* [Exercise directions]: Please copy out the data below, from the line containing "800x538 pixels. At" through the line containing "tap(1030, 35)", with both of those lines included.
***** Provided data *****
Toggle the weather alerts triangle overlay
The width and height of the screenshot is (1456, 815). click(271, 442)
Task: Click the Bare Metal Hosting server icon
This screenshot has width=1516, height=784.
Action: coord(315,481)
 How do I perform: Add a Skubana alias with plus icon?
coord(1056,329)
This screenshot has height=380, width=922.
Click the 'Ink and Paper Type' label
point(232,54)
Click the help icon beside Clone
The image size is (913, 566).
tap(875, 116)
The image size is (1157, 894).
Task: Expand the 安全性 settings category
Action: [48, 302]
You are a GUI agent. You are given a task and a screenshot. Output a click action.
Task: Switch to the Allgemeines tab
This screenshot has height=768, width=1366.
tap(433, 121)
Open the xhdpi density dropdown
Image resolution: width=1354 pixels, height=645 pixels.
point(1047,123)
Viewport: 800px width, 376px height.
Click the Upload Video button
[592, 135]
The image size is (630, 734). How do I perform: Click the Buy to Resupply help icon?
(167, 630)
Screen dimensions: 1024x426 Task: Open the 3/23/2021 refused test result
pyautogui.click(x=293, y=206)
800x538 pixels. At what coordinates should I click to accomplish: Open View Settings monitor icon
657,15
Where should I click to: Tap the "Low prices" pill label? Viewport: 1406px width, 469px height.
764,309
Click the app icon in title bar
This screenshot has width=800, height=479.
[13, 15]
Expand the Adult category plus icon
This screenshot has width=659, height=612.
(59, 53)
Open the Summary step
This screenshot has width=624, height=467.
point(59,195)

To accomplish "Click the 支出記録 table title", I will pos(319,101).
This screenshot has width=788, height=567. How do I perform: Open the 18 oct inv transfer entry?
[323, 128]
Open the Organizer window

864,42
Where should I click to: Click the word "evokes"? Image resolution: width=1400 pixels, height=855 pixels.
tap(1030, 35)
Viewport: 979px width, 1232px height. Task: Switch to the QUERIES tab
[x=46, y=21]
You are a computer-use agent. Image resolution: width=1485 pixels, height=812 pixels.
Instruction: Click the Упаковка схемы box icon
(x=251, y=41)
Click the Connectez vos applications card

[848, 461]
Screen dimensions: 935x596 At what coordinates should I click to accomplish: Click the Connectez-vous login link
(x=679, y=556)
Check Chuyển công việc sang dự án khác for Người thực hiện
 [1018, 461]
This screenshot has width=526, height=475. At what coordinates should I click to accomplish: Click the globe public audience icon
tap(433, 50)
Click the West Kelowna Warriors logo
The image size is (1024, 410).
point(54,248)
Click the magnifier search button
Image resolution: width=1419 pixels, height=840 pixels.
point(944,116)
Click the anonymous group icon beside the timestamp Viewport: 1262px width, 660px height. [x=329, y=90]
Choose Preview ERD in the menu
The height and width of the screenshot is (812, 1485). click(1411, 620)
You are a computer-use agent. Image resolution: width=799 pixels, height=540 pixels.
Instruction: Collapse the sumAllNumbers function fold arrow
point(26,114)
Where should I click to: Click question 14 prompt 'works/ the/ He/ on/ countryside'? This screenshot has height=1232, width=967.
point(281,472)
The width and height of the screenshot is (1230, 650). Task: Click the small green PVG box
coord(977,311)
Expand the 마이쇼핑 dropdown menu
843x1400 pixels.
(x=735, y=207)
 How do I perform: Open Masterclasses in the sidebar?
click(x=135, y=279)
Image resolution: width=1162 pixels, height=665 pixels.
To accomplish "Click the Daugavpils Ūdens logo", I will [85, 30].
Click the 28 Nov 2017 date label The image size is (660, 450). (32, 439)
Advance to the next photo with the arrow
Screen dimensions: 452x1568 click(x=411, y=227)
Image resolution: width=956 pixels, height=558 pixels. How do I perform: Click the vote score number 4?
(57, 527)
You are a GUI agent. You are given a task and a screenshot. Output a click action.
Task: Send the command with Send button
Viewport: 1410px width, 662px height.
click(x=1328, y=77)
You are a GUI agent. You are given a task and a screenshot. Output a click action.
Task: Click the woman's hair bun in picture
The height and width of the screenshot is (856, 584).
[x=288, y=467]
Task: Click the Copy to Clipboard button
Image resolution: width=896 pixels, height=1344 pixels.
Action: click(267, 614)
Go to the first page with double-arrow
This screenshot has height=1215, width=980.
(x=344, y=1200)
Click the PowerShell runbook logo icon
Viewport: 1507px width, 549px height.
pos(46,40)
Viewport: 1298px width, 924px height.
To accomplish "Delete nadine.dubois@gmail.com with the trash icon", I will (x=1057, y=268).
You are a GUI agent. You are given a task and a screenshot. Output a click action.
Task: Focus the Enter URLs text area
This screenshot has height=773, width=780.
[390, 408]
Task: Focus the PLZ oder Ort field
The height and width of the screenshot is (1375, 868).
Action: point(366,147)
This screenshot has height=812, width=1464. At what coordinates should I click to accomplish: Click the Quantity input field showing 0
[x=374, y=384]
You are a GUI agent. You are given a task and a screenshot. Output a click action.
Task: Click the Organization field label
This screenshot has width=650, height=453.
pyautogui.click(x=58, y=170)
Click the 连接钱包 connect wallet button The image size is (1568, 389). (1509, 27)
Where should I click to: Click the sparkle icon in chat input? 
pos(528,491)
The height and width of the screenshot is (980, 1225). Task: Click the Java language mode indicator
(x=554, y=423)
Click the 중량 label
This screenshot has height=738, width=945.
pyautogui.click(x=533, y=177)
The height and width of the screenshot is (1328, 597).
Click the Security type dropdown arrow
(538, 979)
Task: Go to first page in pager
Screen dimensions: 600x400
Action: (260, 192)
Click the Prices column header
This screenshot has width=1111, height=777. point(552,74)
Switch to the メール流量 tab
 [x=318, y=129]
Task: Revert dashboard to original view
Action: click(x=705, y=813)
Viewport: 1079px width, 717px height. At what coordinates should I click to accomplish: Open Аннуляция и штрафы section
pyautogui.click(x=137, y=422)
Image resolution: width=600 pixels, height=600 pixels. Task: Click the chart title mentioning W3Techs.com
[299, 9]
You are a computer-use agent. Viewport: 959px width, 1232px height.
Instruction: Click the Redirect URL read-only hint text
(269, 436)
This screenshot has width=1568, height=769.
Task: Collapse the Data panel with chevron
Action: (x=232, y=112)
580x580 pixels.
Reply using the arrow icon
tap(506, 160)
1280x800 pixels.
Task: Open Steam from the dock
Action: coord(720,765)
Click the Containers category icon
*****
* [Solution]:
800x538 pixels. At what coordinates should I click to accomplish: Open View Settings monitor icon
657,15
Where should I click to: Tap the "Low prices" pill label? Viewport: 1406px width, 469px height.
764,309
Click the app icon in title bar
This screenshot has width=800, height=479.
[13, 15]
Expand the Adult category plus icon
This screenshot has width=659, height=612.
(59, 53)
Open the Summary step
This screenshot has width=624, height=467.
point(59,195)

To accomplish "Click the 支出記録 table title", I will pos(319,101).
This screenshot has width=788, height=567. How do I perform: Open the 18 oct inv transfer entry?
[323, 128]
Open the Organizer window

864,42
Where should I click to: Click the word "evokes"? Image resolution: width=1400 pixels, height=855 pixels.
tap(1030, 35)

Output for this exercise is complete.